As exportações brasileiras de café totalizaram 3,3 milhões de sacas em fevereiro, registrando uma queda de 10,4% em relação ao mesmo mês do ano passado. O principal fator dessa redução foi a falta de competitividade do café Conilon e Robusta brasileiro em relação ao Vietnã, que tem oferecido preços mais atrativos. Desde setembro, não há grandes vendas de Conilon para exportação devido à alta nos preços, o que levou compradores internacionais a optarem por outros fornecedores.
As exportações de café Conilon que ainda estão ocorrendo são resultado de contratos fechados anteriormente. No entanto, dificuldades logísticas atrasaram os embarques, e esses volumes estão sendo escoados apenas agora. Esse gargalo logístico reforça o impacto da infraestrutura portuária nas exportações e na dinâmica do mercado.
Por outro lado, o segmento de café solúvel apresentou um desempenho positivo, com um crescimento de 16,5% nas exportações, alcançando 640.996 sacas. Esse aumento reflete a crescente demanda global por produtos prontos para consumo e o potencial do Brasil nesse mercado.

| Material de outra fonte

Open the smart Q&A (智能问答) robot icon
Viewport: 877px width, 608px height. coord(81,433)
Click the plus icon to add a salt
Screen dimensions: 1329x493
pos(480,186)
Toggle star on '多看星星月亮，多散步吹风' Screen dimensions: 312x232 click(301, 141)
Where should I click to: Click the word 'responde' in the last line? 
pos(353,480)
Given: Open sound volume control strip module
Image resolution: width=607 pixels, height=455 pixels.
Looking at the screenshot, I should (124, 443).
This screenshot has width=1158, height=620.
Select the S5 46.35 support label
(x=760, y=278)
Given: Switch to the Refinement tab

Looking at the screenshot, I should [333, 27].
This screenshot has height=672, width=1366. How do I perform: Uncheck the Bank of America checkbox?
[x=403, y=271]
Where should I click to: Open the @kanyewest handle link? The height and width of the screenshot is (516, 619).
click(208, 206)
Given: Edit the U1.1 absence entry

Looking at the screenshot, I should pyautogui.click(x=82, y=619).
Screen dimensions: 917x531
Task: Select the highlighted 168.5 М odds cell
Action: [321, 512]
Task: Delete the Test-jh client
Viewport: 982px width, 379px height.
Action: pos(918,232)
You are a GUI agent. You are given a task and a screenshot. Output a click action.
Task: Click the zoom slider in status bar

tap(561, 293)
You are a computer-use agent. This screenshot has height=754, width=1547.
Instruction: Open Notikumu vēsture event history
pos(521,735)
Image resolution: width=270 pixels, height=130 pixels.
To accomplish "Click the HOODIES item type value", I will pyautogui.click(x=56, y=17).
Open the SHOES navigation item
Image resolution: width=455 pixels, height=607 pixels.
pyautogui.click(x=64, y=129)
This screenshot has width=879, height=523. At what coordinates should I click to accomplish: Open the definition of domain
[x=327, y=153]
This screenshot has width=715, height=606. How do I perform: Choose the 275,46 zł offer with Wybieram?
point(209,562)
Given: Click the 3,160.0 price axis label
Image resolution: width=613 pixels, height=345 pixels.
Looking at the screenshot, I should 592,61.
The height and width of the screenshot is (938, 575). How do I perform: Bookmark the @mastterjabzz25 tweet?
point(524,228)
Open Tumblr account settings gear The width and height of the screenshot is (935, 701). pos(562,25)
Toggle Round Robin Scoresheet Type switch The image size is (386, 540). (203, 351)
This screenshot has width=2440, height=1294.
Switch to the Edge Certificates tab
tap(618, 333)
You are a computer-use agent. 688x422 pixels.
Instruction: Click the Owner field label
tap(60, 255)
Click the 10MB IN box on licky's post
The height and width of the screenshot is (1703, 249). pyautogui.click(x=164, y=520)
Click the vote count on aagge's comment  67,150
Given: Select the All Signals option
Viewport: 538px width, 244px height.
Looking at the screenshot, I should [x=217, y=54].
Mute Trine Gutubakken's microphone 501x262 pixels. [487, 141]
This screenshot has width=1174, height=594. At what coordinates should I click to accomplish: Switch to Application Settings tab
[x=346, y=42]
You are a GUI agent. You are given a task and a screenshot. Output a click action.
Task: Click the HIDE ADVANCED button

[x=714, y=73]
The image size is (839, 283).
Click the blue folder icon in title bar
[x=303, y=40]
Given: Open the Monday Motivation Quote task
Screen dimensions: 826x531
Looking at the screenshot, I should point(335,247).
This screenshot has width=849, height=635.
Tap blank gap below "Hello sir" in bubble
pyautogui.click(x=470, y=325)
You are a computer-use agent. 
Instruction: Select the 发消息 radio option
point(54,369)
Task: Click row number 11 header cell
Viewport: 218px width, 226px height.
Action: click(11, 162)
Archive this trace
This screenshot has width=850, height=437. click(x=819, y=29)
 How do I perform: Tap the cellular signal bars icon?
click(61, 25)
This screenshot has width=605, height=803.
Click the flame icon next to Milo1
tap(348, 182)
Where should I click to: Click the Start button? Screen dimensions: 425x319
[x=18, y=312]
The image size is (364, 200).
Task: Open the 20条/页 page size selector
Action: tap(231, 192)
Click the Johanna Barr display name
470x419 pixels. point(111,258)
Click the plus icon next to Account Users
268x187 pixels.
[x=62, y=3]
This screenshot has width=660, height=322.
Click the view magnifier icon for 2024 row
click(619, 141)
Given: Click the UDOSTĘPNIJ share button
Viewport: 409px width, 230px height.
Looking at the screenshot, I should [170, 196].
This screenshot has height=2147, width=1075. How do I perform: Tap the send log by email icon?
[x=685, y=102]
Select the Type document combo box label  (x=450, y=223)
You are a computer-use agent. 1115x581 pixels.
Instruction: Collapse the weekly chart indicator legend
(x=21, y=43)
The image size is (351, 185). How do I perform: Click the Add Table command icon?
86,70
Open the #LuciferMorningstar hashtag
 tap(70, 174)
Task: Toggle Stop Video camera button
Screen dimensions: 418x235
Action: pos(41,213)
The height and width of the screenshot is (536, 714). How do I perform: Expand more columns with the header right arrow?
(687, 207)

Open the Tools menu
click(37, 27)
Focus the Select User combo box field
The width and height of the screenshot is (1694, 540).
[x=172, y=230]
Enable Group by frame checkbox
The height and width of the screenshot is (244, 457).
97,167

Apesar da queda nos embarques, a receita gerada com as exportações brasileiras de café foi recorde para fevereiro, impulsionada pelos elevados preços internacionais. A tendência para os próximos meses aponta para um mercado ainda desafiador, especialmente para o Conilon, caso os diferenciais de preço não se tornem mais competitivos frente a outros países produtores.